● The data
begin
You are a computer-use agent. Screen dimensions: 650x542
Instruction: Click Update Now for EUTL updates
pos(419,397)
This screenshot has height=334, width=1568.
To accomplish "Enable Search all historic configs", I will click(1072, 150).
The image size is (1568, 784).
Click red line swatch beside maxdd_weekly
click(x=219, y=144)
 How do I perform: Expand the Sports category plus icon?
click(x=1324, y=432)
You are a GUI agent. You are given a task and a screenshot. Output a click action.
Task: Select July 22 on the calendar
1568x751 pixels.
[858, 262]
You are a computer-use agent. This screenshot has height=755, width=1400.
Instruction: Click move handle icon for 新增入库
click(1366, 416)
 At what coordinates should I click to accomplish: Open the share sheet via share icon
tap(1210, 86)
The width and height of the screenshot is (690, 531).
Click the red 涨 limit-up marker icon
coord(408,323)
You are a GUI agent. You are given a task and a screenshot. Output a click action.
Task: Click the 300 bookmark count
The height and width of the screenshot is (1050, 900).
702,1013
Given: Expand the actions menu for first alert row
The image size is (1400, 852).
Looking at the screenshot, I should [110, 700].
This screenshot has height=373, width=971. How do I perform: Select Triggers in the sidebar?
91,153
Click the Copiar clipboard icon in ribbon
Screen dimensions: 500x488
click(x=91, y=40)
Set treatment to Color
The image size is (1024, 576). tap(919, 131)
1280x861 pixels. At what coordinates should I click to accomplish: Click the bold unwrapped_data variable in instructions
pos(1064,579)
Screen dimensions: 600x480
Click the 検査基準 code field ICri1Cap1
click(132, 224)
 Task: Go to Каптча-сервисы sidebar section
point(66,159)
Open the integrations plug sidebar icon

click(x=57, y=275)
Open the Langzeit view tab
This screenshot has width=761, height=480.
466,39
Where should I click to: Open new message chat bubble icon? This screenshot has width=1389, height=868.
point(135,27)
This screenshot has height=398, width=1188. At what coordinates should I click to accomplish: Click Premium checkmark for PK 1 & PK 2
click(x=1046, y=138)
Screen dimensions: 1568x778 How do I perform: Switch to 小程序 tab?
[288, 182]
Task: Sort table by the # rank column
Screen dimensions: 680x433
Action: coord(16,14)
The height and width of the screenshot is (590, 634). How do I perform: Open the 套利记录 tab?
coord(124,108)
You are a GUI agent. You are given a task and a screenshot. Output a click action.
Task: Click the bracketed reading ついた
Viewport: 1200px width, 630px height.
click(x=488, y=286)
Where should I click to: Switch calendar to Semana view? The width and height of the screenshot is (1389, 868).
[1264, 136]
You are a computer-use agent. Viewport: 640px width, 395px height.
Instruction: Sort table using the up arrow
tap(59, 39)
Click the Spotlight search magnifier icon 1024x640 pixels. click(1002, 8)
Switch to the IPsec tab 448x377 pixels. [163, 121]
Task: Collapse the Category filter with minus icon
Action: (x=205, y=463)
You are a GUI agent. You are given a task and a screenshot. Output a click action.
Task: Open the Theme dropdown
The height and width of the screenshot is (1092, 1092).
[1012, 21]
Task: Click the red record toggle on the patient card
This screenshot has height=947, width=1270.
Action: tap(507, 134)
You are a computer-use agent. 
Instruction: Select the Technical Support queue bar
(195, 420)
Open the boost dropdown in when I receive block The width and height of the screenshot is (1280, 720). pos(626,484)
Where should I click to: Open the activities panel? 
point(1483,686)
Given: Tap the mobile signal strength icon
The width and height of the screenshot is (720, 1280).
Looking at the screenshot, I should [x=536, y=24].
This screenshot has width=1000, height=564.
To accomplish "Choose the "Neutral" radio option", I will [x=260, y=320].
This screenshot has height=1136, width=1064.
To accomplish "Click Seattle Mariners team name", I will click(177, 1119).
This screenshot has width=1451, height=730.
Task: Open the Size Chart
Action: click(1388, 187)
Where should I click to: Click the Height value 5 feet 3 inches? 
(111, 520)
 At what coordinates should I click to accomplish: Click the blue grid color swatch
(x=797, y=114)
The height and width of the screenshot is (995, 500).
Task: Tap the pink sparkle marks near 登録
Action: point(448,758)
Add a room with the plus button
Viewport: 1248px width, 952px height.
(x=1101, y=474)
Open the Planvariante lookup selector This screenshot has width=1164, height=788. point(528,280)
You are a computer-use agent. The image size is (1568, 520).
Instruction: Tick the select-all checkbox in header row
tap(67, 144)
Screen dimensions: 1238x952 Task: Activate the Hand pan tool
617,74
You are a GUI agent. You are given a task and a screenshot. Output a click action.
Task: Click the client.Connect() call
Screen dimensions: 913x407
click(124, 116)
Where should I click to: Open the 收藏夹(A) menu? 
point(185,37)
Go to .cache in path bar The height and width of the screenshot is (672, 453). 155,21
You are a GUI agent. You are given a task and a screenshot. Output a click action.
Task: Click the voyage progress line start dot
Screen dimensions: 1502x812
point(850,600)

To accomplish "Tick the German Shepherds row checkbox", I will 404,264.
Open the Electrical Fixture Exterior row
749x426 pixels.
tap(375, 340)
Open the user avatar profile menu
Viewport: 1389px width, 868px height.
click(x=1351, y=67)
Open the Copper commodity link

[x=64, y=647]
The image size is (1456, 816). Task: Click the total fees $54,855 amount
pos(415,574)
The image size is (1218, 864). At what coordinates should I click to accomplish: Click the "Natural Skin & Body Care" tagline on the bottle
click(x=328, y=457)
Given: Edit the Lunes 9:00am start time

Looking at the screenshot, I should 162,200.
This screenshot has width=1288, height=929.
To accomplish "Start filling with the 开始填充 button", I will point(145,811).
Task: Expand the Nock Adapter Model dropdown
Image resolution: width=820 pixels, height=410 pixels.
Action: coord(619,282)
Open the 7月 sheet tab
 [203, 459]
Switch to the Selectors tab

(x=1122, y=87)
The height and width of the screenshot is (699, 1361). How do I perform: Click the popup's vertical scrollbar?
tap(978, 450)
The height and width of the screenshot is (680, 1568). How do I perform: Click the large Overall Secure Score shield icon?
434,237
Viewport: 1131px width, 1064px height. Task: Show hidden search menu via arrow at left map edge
end
● What you will do
Update the material by replacing every occurrence of "computer-use agent" with "desktop automation agent", leaving everything else unchanged.

● In response
You are a desktop automation agent. Screen dimensions: 650x542
Instruction: Click Update Now for EUTL updates
pos(419,397)
This screenshot has height=334, width=1568.
To accomplish "Enable Search all historic configs", I will click(1072, 150).
The image size is (1568, 784).
Click red line swatch beside maxdd_weekly
click(x=219, y=144)
 How do I perform: Expand the Sports category plus icon?
click(x=1324, y=432)
You are a GUI agent. You are given a task and a screenshot. Output a click action.
Task: Select July 22 on the calendar
1568x751 pixels.
[858, 262]
You are a desktop automation agent. This screenshot has height=755, width=1400.
Instruction: Click move handle icon for 新增入库
click(1366, 416)
 At what coordinates should I click to accomplish: Open the share sheet via share icon
tap(1210, 86)
The width and height of the screenshot is (690, 531).
Click the red 涨 limit-up marker icon
coord(408,323)
You are a GUI agent. You are given a task and a screenshot. Output a click action.
Task: Click the 300 bookmark count
The height and width of the screenshot is (1050, 900).
702,1013
Given: Expand the actions menu for first alert row
The image size is (1400, 852).
Looking at the screenshot, I should [110, 700].
This screenshot has height=373, width=971. How do I perform: Select Triggers in the sidebar?
91,153
Click the Copiar clipboard icon in ribbon
Screen dimensions: 500x488
click(x=91, y=40)
Set treatment to Color
The image size is (1024, 576). tap(919, 131)
1280x861 pixels. At what coordinates should I click to accomplish: Click the bold unwrapped_data variable in instructions
pos(1064,579)
Screen dimensions: 600x480
Click the 検査基準 code field ICri1Cap1
click(132, 224)
 Task: Go to Каптча-сервисы sidebar section
point(66,159)
Open the integrations plug sidebar icon

click(x=57, y=275)
Open the Langzeit view tab
This screenshot has width=761, height=480.
466,39
Where should I click to: Open new message chat bubble icon? This screenshot has width=1389, height=868.
point(135,27)
This screenshot has height=398, width=1188. At what coordinates should I click to accomplish: Click Premium checkmark for PK 1 & PK 2
click(x=1046, y=138)
Screen dimensions: 1568x778 How do I perform: Switch to 小程序 tab?
[288, 182]
Task: Sort table by the # rank column
Screen dimensions: 680x433
Action: coord(16,14)
The height and width of the screenshot is (590, 634). How do I perform: Open the 套利记录 tab?
coord(124,108)
You are a GUI agent. You are given a task and a screenshot. Output a click action.
Task: Click the bracketed reading ついた
Viewport: 1200px width, 630px height.
click(x=488, y=286)
Where should I click to: Switch calendar to Semana view? The width and height of the screenshot is (1389, 868).
[1264, 136]
You are a desktop automation agent. Viewport: 640px width, 395px height.
Instruction: Sort table using the up arrow
tap(59, 39)
Click the Spotlight search magnifier icon 1024x640 pixels. click(1002, 8)
Switch to the IPsec tab 448x377 pixels. [163, 121]
Task: Collapse the Category filter with minus icon
Action: (x=205, y=463)
You are a GUI agent. You are given a task and a screenshot. Output a click action.
Task: Open the Theme dropdown
The height and width of the screenshot is (1092, 1092).
[1012, 21]
Task: Click the red record toggle on the patient card
This screenshot has height=947, width=1270.
Action: tap(507, 134)
You are a desktop automation agent. 
Instruction: Select the Technical Support queue bar
(195, 420)
Open the boost dropdown in when I receive block The width and height of the screenshot is (1280, 720). pos(626,484)
Where should I click to: Open the activities panel? 
point(1483,686)
Given: Tap the mobile signal strength icon
The width and height of the screenshot is (720, 1280).
Looking at the screenshot, I should [x=536, y=24].
This screenshot has width=1000, height=564.
To accomplish "Choose the "Neutral" radio option", I will [x=260, y=320].
This screenshot has height=1136, width=1064.
To accomplish "Click Seattle Mariners team name", I will click(177, 1119).
This screenshot has width=1451, height=730.
Task: Open the Size Chart
Action: click(1388, 187)
Where should I click to: Click the Height value 5 feet 3 inches? 
(111, 520)
 At what coordinates should I click to accomplish: Click the blue grid color swatch
(x=797, y=114)
The height and width of the screenshot is (995, 500).
Task: Tap the pink sparkle marks near 登録
Action: point(448,758)
Add a room with the plus button
Viewport: 1248px width, 952px height.
(x=1101, y=474)
Open the Planvariante lookup selector This screenshot has width=1164, height=788. point(528,280)
You are a desktop automation agent. The image size is (1568, 520).
Instruction: Tick the select-all checkbox in header row
tap(67, 144)
Screen dimensions: 1238x952 Task: Activate the Hand pan tool
617,74
You are a GUI agent. You are given a task and a screenshot. Output a click action.
Task: Click the client.Connect() call
Screen dimensions: 913x407
click(124, 116)
Where should I click to: Open the 收藏夹(A) menu? 
point(185,37)
Go to .cache in path bar The height and width of the screenshot is (672, 453). 155,21
You are a GUI agent. You are given a task and a screenshot. Output a click action.
Task: Click the voyage progress line start dot
Screen dimensions: 1502x812
point(850,600)

To accomplish "Tick the German Shepherds row checkbox", I will 404,264.
Open the Electrical Fixture Exterior row
749x426 pixels.
tap(375, 340)
Open the user avatar profile menu
Viewport: 1389px width, 868px height.
click(x=1351, y=67)
Open the Copper commodity link

[x=64, y=647]
The image size is (1456, 816). Task: Click the total fees $54,855 amount
pos(415,574)
The image size is (1218, 864). At what coordinates should I click to accomplish: Click the "Natural Skin & Body Care" tagline on the bottle
click(x=328, y=457)
Given: Edit the Lunes 9:00am start time

Looking at the screenshot, I should 162,200.
This screenshot has width=1288, height=929.
To accomplish "Start filling with the 开始填充 button", I will point(145,811).
Task: Expand the Nock Adapter Model dropdown
Image resolution: width=820 pixels, height=410 pixels.
Action: coord(619,282)
Open the 7月 sheet tab
 [203, 459]
Switch to the Selectors tab

(x=1122, y=87)
The height and width of the screenshot is (699, 1361). How do I perform: Click the popup's vertical scrollbar?
tap(978, 450)
The height and width of the screenshot is (680, 1568). How do I perform: Click the large Overall Secure Score shield icon?
434,237
Viewport: 1131px width, 1064px height. Task: Show hidden search menu via arrow at left map edge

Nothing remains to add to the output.